• [Task brief]
Beginning with the line in which "Task: Click the 전체선택 button" appears, transcribe each line word for word until the records end. Do not include pictures.

[Data extracted from a collection]
--------------------------------

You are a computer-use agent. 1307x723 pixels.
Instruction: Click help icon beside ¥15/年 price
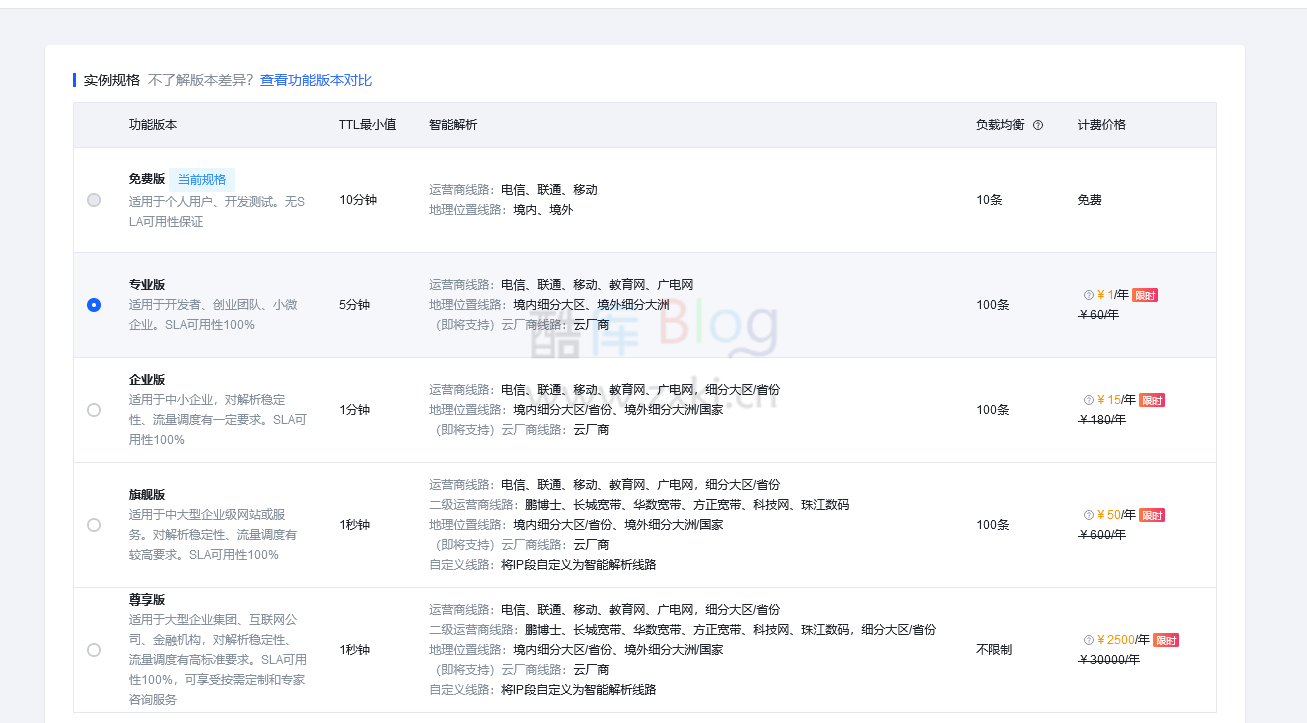[1089, 400]
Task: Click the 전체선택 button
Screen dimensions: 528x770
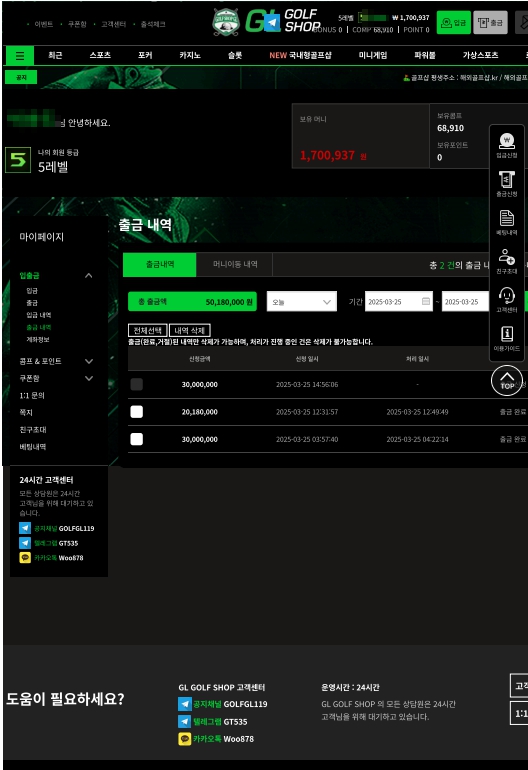Action: [x=148, y=330]
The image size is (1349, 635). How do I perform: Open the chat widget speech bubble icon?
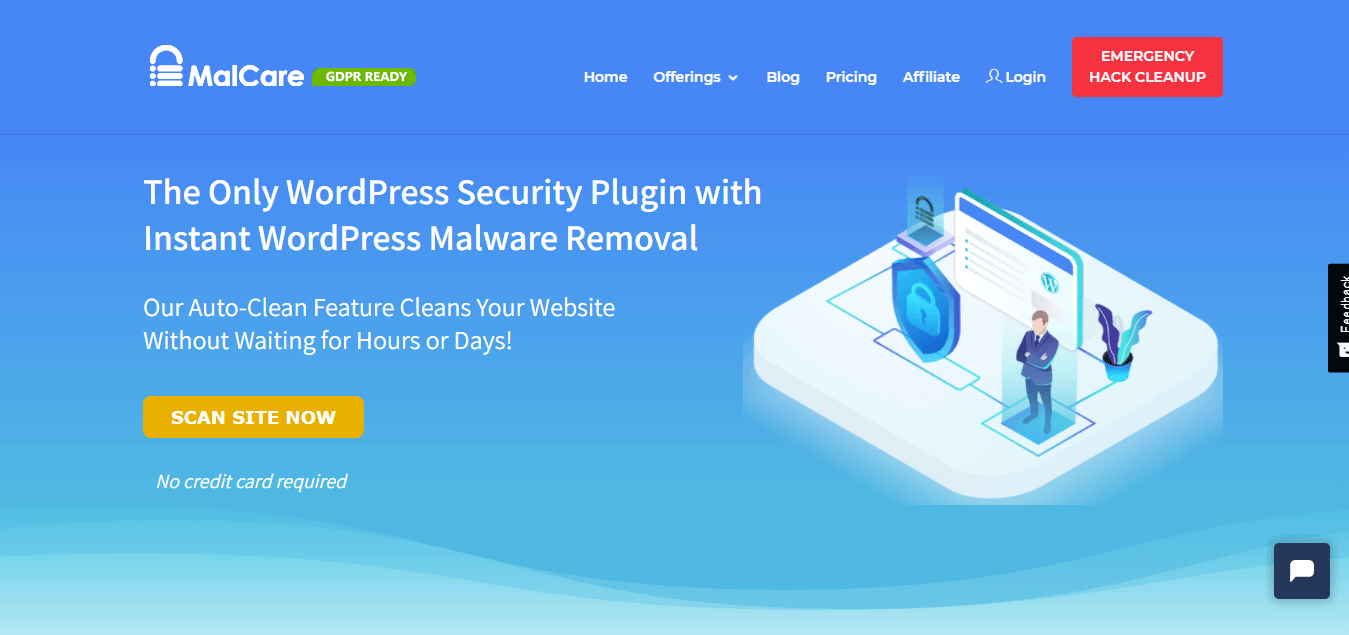1301,571
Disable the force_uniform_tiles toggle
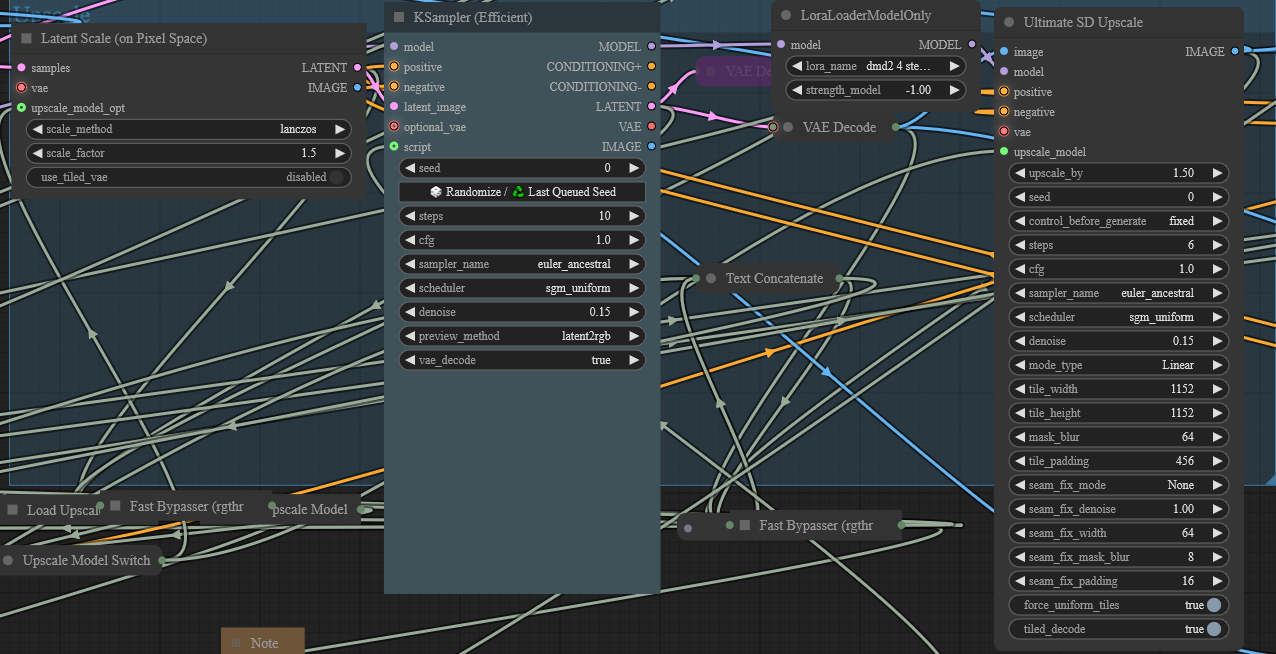 coord(1213,605)
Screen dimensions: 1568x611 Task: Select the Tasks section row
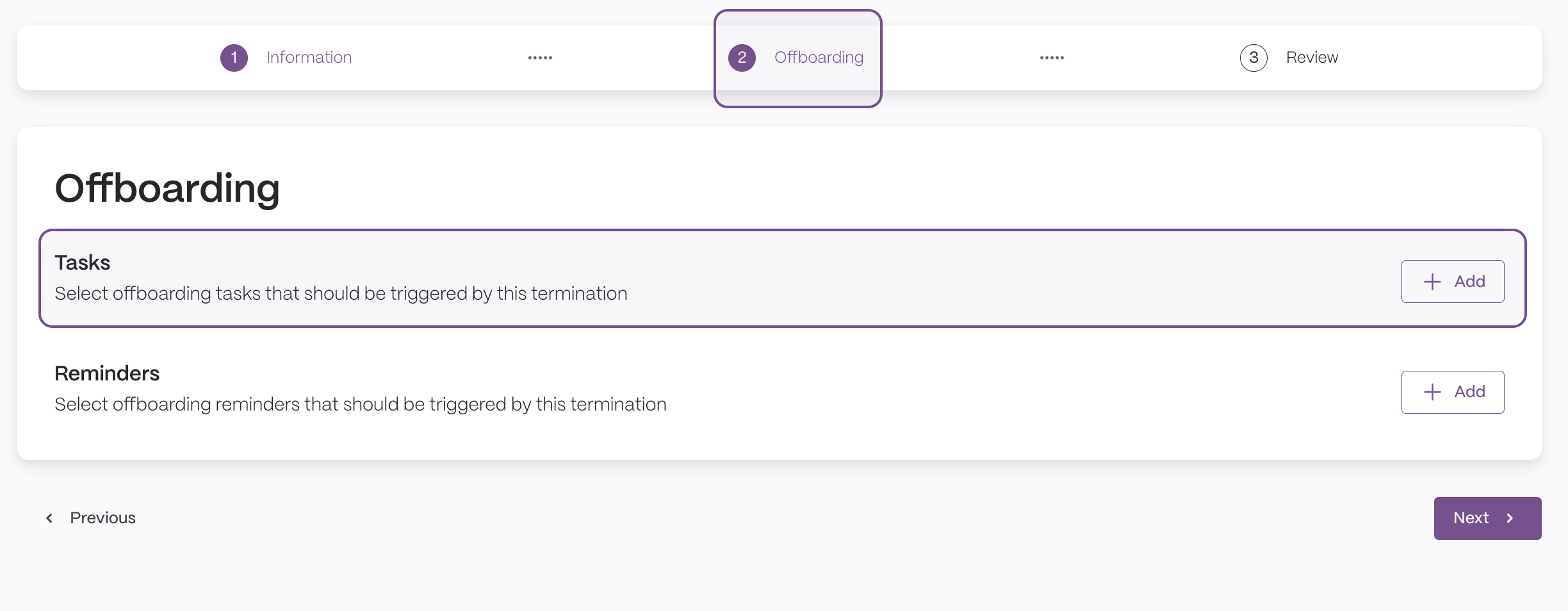(782, 279)
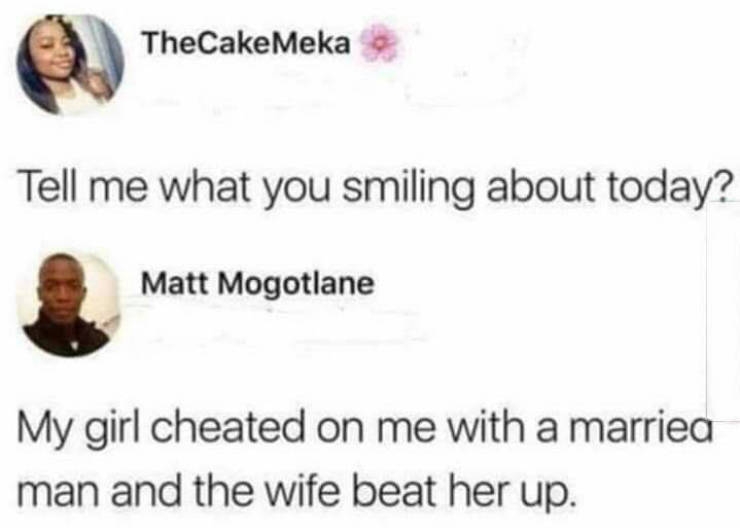The image size is (740, 528).
Task: Click the word "married" in the reply
Action: [x=640, y=427]
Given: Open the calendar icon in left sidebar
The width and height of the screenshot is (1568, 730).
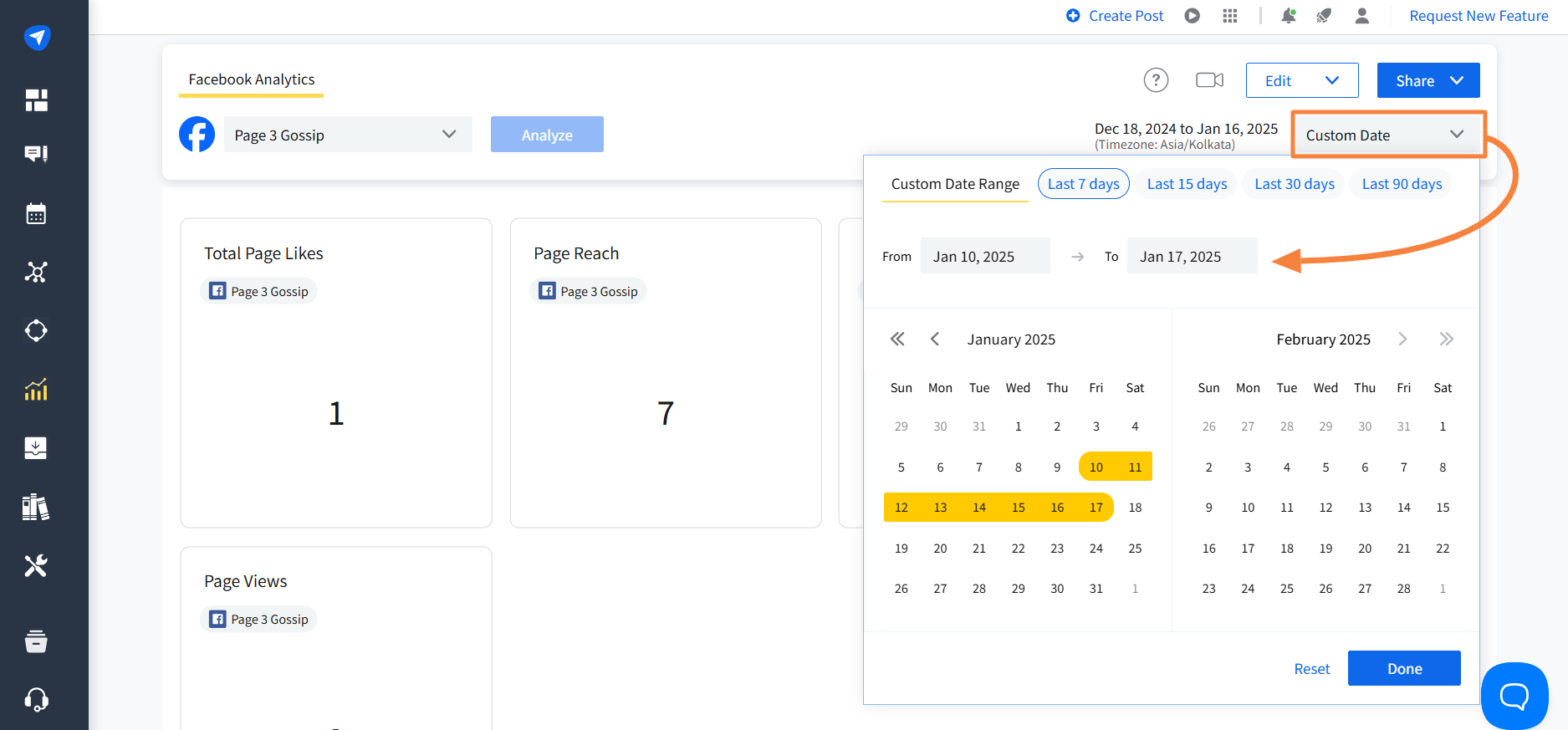Looking at the screenshot, I should tap(36, 214).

--------------------------------

• [Response to the task]
Task: Click the 전체선택 button
Screen dimensions: 528x770
Action: [x=148, y=330]
The image size is (1349, 635). How do I perform: Open the chat widget speech bubble icon?
1301,571
Disable the force_uniform_tiles toggle
 coord(1213,605)
Screen dimensions: 1568x611 Task: Select the Tasks section row
(782, 279)
The image size is (740, 528).
Task: Click the word "married" in the reply
Action: [x=640, y=427]
Given: Open the calendar icon in left sidebar
The width and height of the screenshot is (1568, 730).
Looking at the screenshot, I should tap(36, 214).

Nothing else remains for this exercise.